Pros and Cons of Xiaomi Zigbee Devices

veeceeoh · January 30, 2019, 9:54pm

Yes, if the end device aging timeout was increased to a value that equates to over 60 minutes, then it would allow Xiaomi / Aqara devices to check in before the parent "forgets" about it.

However, I'm not sure that's what was changed in SmartThings' stack which led to Xiaomi / Aqara devices working again. Again, from that post by Tom Manley:

The end device aging timeout has not changed between the 0.17 and the 0.18 release. However we did upgrade the zigbee stack between these two releases. The zigbee stack is provided by the radio vendor and they frequently update it to introduce new features and fix bugs. I suspect that the cause for the change in behavior between 0.17 and 0.18 is due to a bug fix to make the stack compliant with the zigbee specification. The 0.17 firmware did not send the leave and rejoin request after the end device timeout which I believe was likely a bug in that version of the stack. Just to be sure I am double checking with the radio vendor on this.

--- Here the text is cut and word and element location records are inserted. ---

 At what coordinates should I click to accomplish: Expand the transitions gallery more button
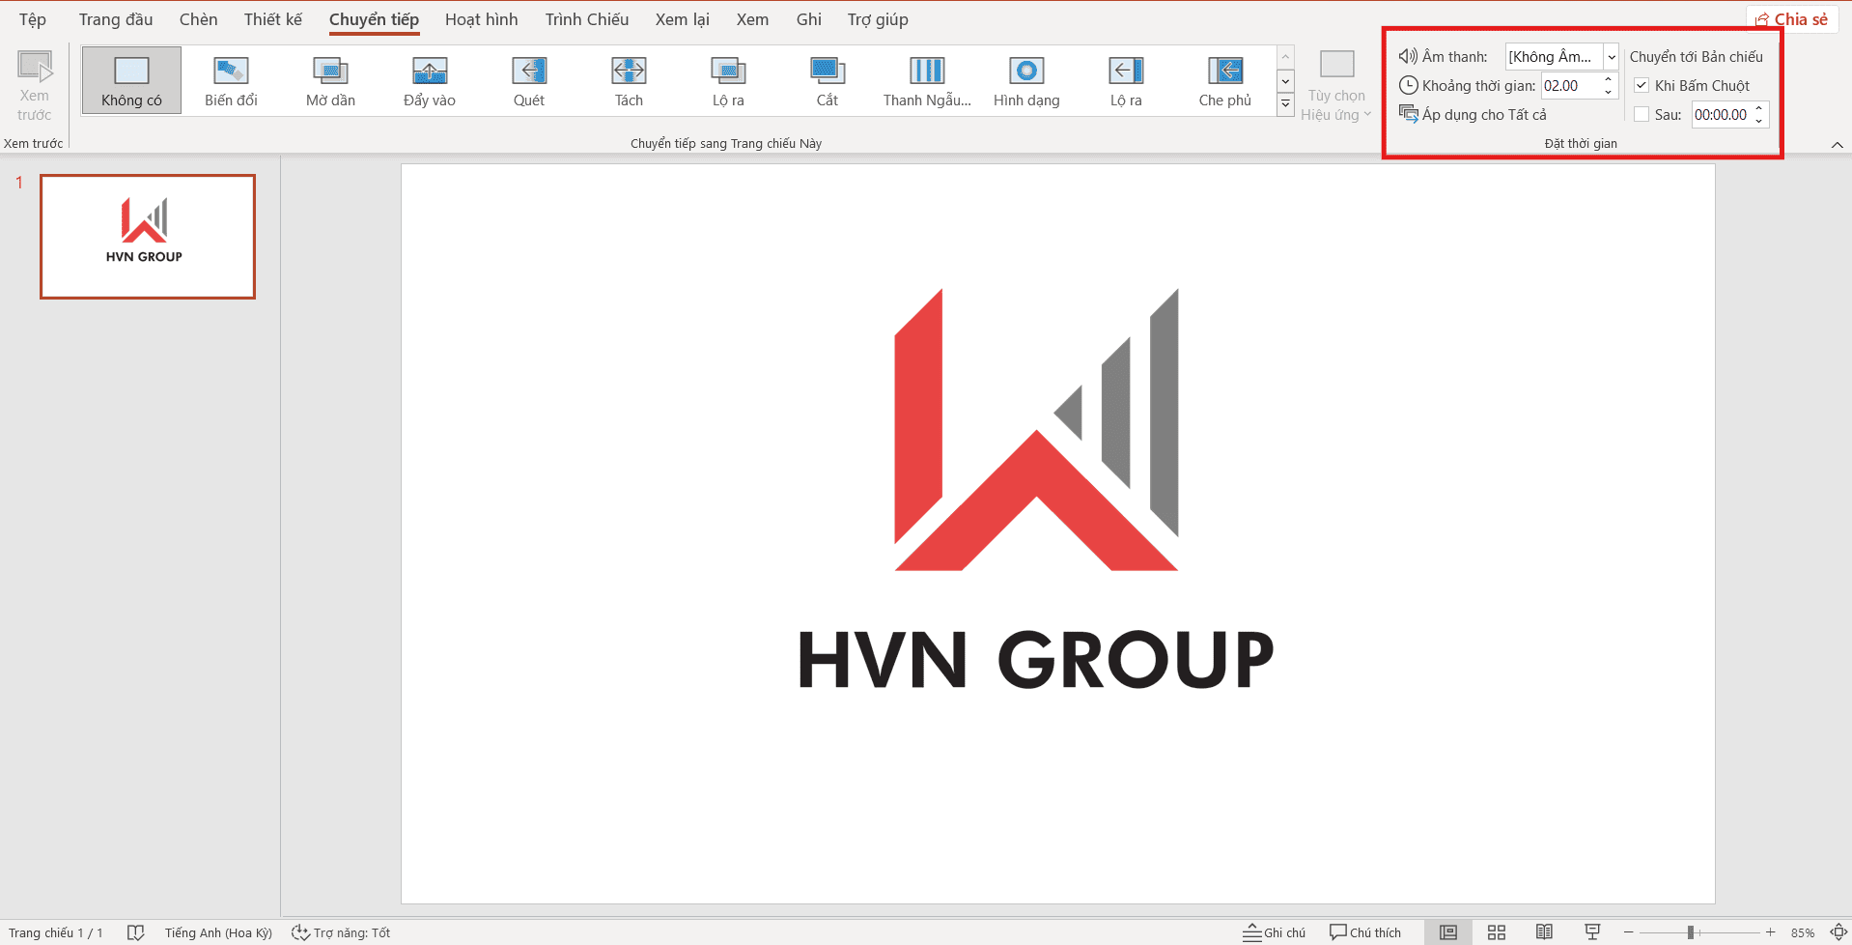click(x=1285, y=104)
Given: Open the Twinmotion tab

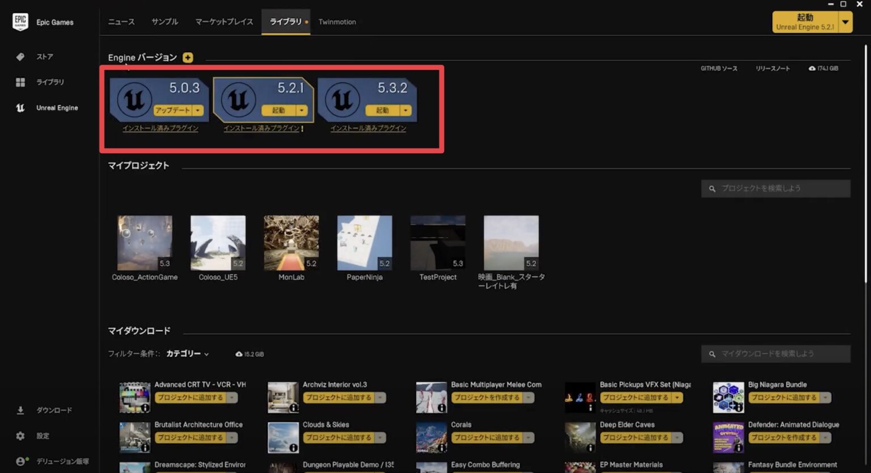Looking at the screenshot, I should point(337,22).
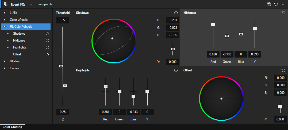Image resolution: width=288 pixels, height=130 pixels.
Task: Reset the Highlights sliders
Action: (176, 70)
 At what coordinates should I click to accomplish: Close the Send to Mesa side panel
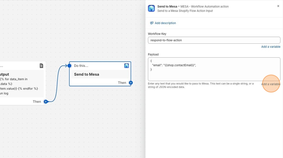click(x=278, y=6)
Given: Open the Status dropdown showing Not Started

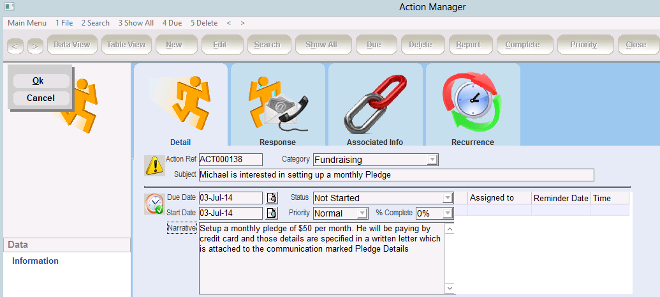Looking at the screenshot, I should [x=447, y=198].
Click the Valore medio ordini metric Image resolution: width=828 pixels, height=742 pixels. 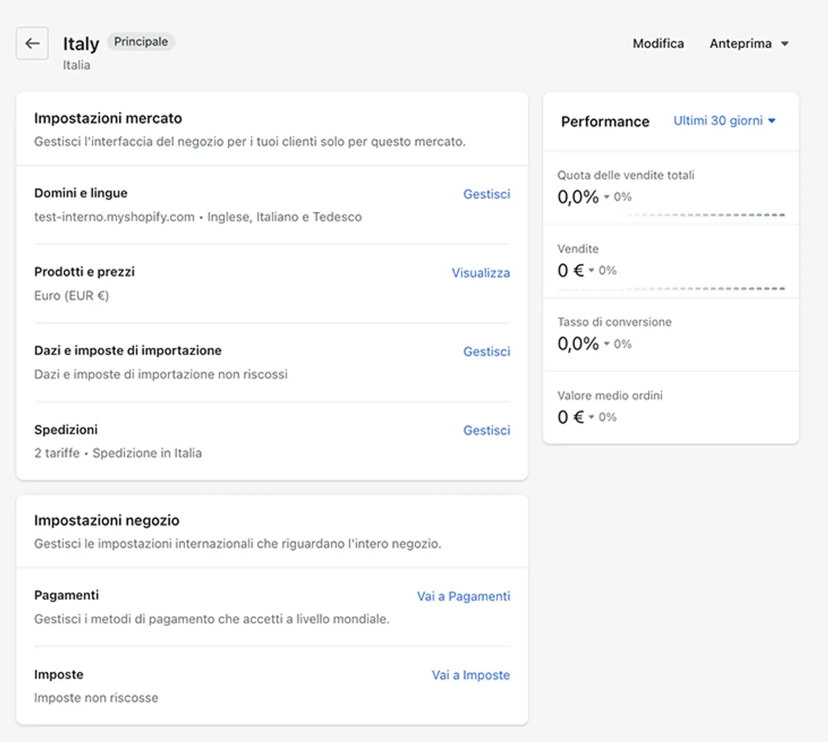(x=610, y=395)
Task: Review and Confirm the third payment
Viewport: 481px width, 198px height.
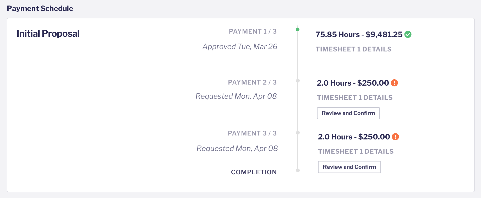Action: coord(349,167)
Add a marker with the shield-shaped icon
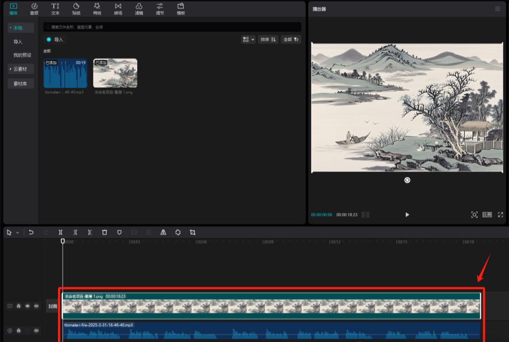Screen dimensions: 509x342 [119, 233]
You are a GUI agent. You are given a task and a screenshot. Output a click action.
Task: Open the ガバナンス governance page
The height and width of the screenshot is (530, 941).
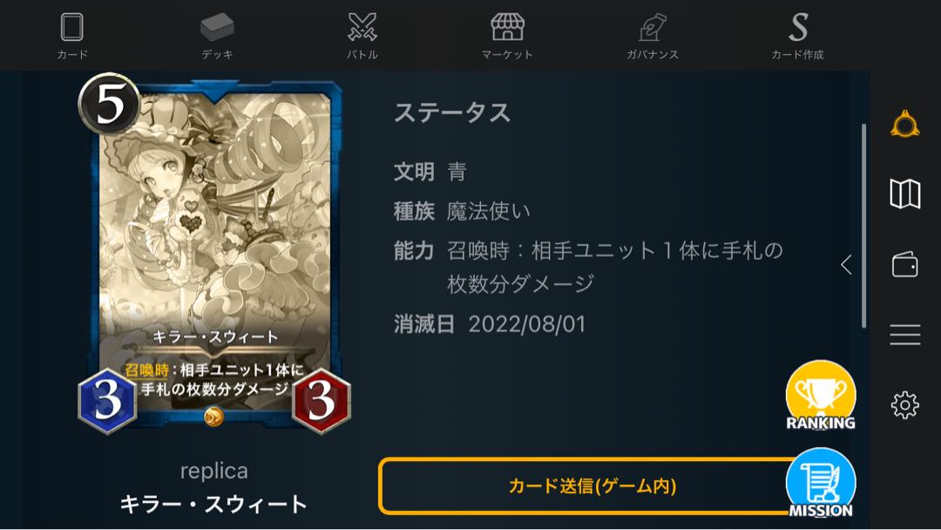coord(653,36)
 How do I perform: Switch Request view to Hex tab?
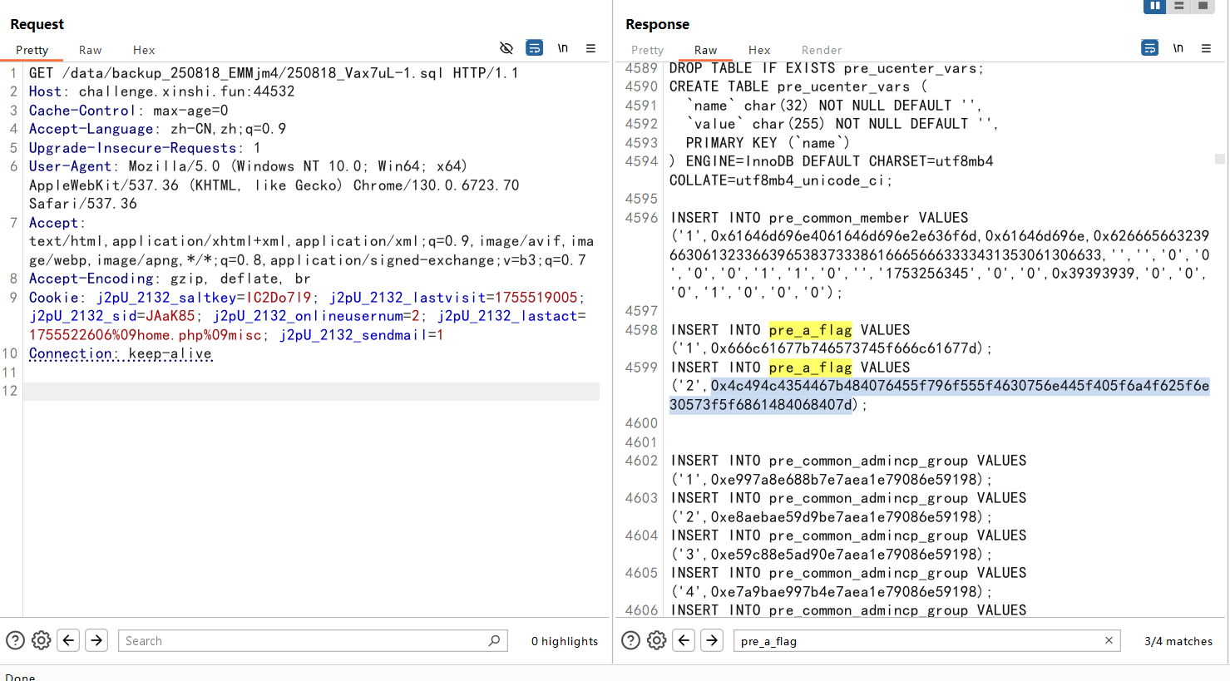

This information is from a number of firmware revisions ago, so I don't know what happened since then, but it's possible that subsequent versions of SmartThings' version 2 hub firmware use a stack that does not send the leave & rejoin request.

As for what Hubitat did in this case, either increase the end device aging timeout value -or- disable the leave & rejoin request sequence, I have no idea. I think only @mike.maxwell would be able to answer that.

Regardless of what the coordinator's end device aging timeout value is set to, I don't believe that value propagates to all routing (repeater) devices, though. So that's probably one of the reasons why the Xiaomi / Aqara issue still exists for people with "incompatible" repeater devices.

Tony · January 30, 2019, 10:02pm

The ST 'fix' to acomodate Xiaomi did not propagate to routing devices; I had to take pains to keep my Xiaomi buttons to keep from joining through Iris plugs. As child devices of the ST hub, they usually worked fine until their was a power failure lasting longer than an hour.

Somel · January 30, 2019, 10:04pm

Interesting.
Anyone know the Ikea outlet value?

Somel · January 30, 2019, 10:26pm

I meant the check in value

bertabcd1234 · January 30, 2019, 10:48pm

Keep in mind that this "timeout" on the hub or repeater isn't the only issue. Someone correct me if I'm wrong, but if the device battery dies or the hub happens to be offline (e.g., for a firmware update) at the exact wrong moment, they could still "fall off" since they don't properly ask to rejoin--or at least that's my understanding of these facts as a non-ZigBee-expert.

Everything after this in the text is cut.